## [Activity]
Exactly as written, copy every line from the one containing "Click the Plugins plug icon in sidebar" through the end of the records, with the pictures left out.

────────

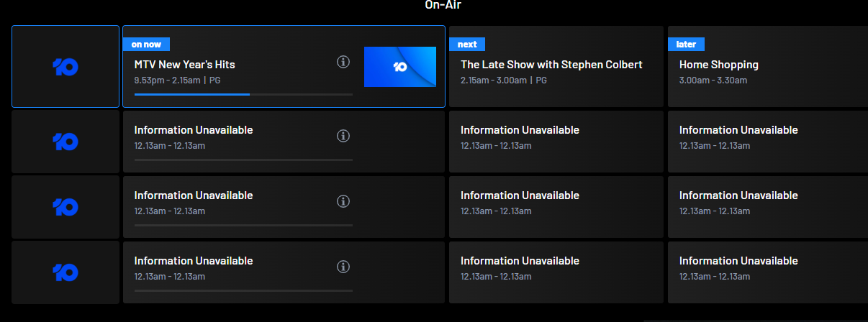Click the 'on now' label tag

[146, 44]
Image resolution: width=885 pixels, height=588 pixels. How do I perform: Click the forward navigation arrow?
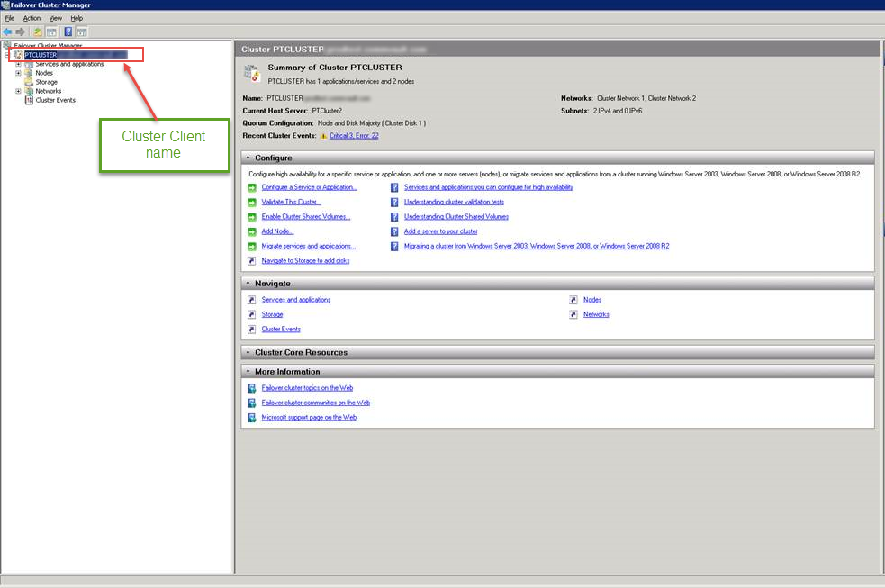20,32
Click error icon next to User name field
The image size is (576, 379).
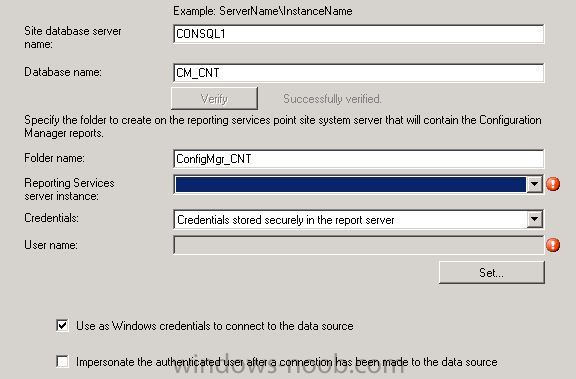(x=553, y=245)
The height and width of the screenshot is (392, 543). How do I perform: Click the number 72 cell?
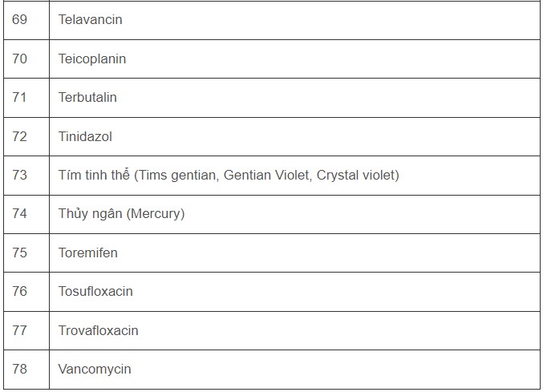[19, 136]
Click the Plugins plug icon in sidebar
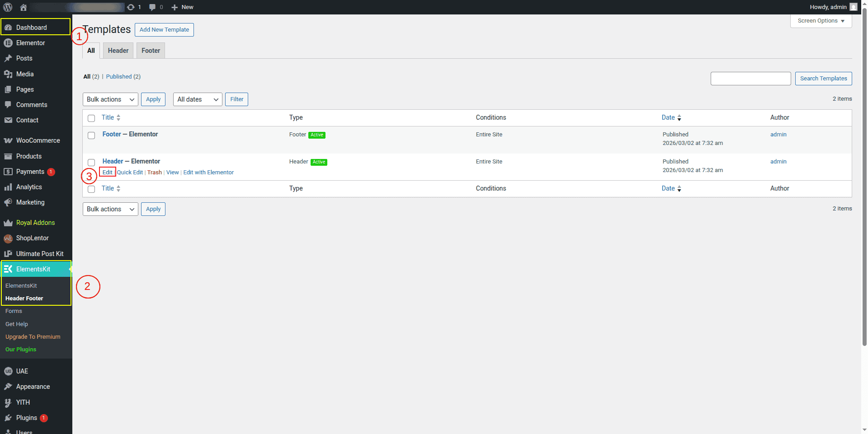 point(8,418)
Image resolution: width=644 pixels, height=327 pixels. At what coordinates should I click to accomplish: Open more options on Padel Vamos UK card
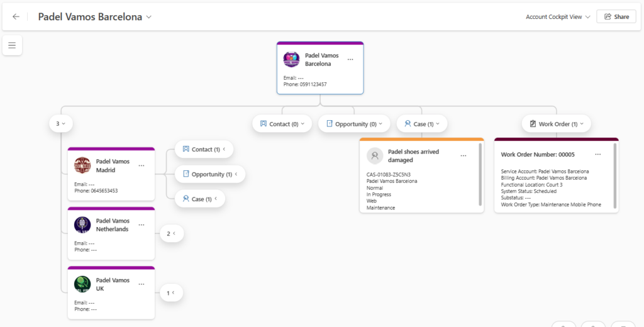142,284
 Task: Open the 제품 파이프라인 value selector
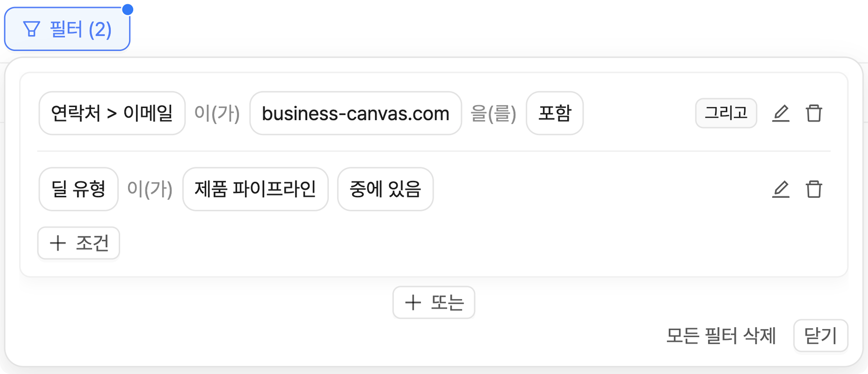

────────

## [Output for this exercise]
Click the Plugins plug icon in sidebar
 point(8,418)
Image resolution: width=644 pixels, height=327 pixels. At what coordinates should I click to accomplish: Open more options on Padel Vamos UK card
142,284
 Task: Open the 제품 파이프라인 value selector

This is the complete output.